* _Textauszug_
Ein Teil der sozialdemokratischen PS, der nicht sehr für die Neue Volksfront war, könnte dem zustimmen. Das hängt stark davon ab, wie massiv die sozialen Mobilisierungen werden, die jetzt begonnen haben. Daran kann die Parteiführung den Preis abschätzen, den sie dafür zu zahlen hätte.
Immerhin hat die PS sich durch die Bildung der NFP retten können, das wird also nicht einfach. Und Macron hat nicht wirklich etwas anzubieten. In der Rentenfrage etwa wird er niemals nachgeben.
Auf der Seite der RN wird er auch nicht viel holen können, der kann abwarten und kassieren.
Macron kann aber auch keine Neuwahlen ausrufen, denn er kann die Nationalversammlung erst im Abstand von einem Jahr wieder auflösen. Also verlagert sich die Diskussion auf die Frage der Präsidentschaft. Jean-Luc Mélenchon fordert den Rücktritt von Macron und die Neuwahl des Präsidenten. Er möchte selber Präsident werden. Er trifft damit aber auf große Ablehnung, auch auf der Linken. Und die extreme Rechte steht bereit.

* _Ausgelesene Datensätze_
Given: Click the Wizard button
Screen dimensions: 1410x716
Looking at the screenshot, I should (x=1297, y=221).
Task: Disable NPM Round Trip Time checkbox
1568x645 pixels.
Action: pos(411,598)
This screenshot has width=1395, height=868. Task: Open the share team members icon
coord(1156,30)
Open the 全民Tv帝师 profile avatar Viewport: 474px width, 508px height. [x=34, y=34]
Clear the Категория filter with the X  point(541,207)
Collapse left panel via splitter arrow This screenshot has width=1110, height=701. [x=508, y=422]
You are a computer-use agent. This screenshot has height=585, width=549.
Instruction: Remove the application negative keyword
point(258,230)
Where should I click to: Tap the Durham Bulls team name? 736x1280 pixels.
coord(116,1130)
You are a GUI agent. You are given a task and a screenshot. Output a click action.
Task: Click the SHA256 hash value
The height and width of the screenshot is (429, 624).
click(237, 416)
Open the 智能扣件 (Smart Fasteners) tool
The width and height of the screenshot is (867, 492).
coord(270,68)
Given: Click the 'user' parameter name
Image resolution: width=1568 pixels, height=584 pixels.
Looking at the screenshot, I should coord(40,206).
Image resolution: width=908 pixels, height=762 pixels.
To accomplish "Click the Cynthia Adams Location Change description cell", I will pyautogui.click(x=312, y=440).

* _Arbeitsauftrag_
Führe den Textauszug über Macron und die Lage der französischen Linken im Anschluss an seinen letzten Satz weiter. Die Datensätze werden hier nicht gebraucht.

* _Ergebnis_
Im Prinzip ist die Forderung aber doch richtig, dass der Präsident gehen muss?

Ja. Die NPA-L’Anticapitaliste besteht allerdings eher auf der Infragestellung der Fünften Republik. Deren Institutionen sind zutiefst undemokratisch, weil sie dem Präsidenten der Republik und dem Senat viel zuviel Macht einräumen. Wir meinen, dass ein verfassungsgebender Prozess eingeleitet werden sollte, um diese Institutionen zu beseitigen. Das Streben nach Demokratie ist sehr, sehr stark.

Könnte die Forderung nach einer Sechsten Republik eine breite Opposition einen?

Ja, sie kommt eigentlich von Mélenchon, seltsamerweise hängt er sie jetzt aber ganz tief.

Gibt es viele Spannungen in der NFP?

Das ist kompliziert, weil sie etwas ziemlich Außergewöhnliches und Unerwartetes ist, eine Einheit aller linken Parteien, aber auch mit den Gewerkschaften und den sozialen Bewegungen, einschließlich ihres ­radikalen Flügels – sie alle haben sich für die Neue Volksfront eingesetzt, Wahlkampf für sie gemacht.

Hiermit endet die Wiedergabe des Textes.